[cancer|dreams] Waking dark and dreamless

Sep 29, 2013 07:04

These days I go to bed with a mix of Lorazepam and Trazodone. If I don't, the Regorafenib does weird things to my sleep cycle. Essentially, I fall asleep early and sleep short, as if my body clock wants to run about 21 or 22 hours long rather than the usual 24 hours. The cocktail of the other two helps me fall asleep and stay asleep, usually four to five REM cycles, and keeps me at more or less the right point on the day/night cycle.

The downside is that Trazodone especially makes me wake up groggy. Sleeping on my own, I wake up rapidly, moving from sleep to full awareness so quickly it sometimes feels instantaneous. That always allowed me to remember my dreams quite clearly.

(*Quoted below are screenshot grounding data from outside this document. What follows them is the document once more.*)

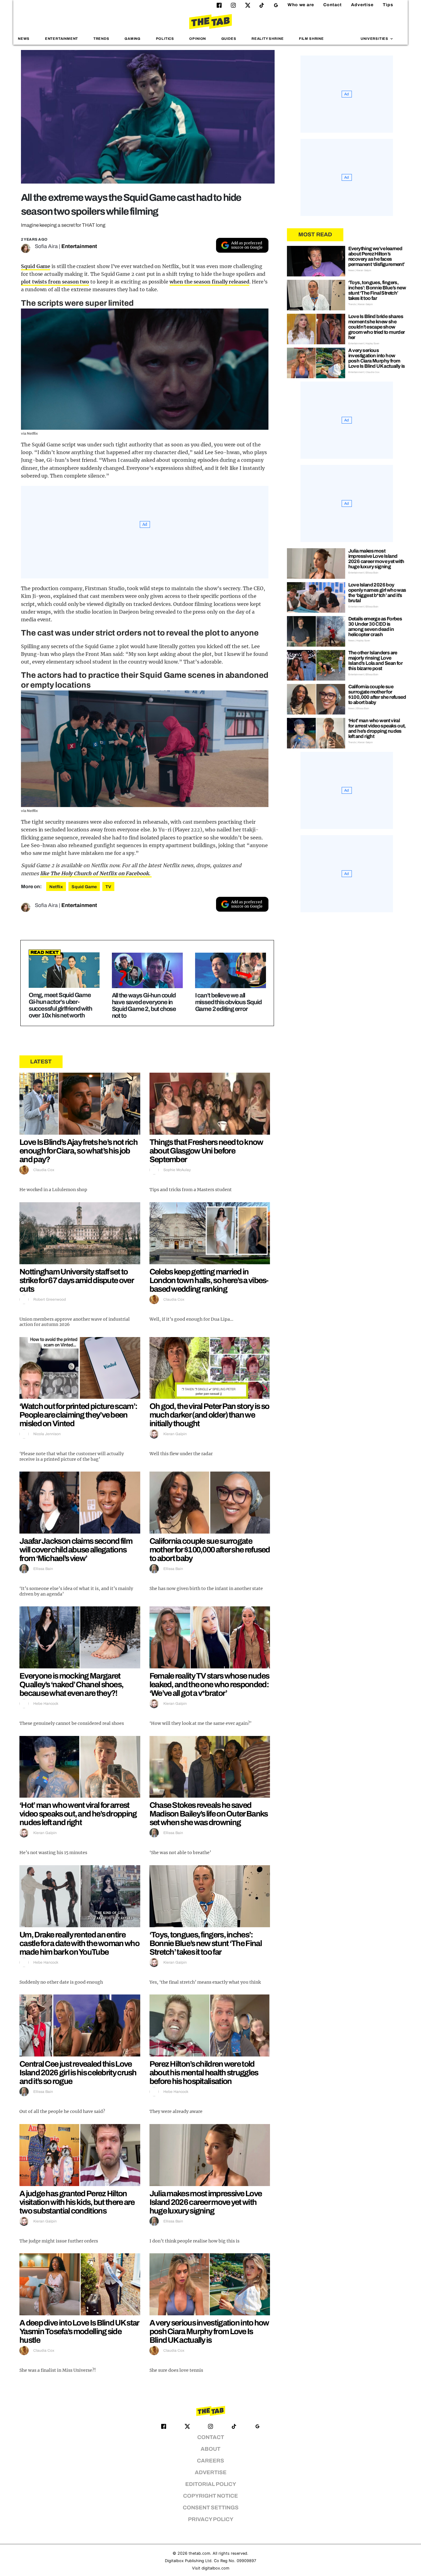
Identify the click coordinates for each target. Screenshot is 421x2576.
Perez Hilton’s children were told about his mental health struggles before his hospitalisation (203, 2072)
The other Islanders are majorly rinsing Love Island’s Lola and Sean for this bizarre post (375, 660)
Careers (210, 2461)
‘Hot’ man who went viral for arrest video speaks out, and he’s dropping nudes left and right (78, 1814)
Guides (228, 38)
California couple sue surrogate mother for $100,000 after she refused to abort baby (209, 1550)
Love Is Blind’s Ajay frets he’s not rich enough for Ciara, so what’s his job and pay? (78, 1151)
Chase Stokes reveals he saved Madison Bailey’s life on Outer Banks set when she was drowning (208, 1814)
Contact (332, 4)
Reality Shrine (267, 38)
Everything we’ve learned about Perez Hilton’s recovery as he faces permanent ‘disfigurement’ (376, 256)
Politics (165, 38)
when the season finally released (209, 282)
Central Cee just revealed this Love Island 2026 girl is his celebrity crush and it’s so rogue (78, 2072)
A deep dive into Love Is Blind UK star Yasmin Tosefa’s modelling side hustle (79, 2331)
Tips (388, 4)
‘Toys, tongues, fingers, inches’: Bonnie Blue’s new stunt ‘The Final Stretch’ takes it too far (205, 1943)
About (210, 2449)
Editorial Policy (210, 2484)
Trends (101, 38)
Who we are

Now, the pharmaceutical fog that swaddles my mind on waking does not so quickly burn off in the fields of morning.

I miss my dreams.

It's a small price to pay, especially compared to so many other prices I pay as my life narrows and narrows again in the face of terminal cancer, but still another loss I regret.

Note this is not a call for advice. We've dialed in the medication package pretty carefully, experimenting with various dosage combinations to sort out what works best for my medical needs. What I'm taking now ensures I get enough sleep every night for my body to maintain itself and for whatever healing can take place from the cancer to do so.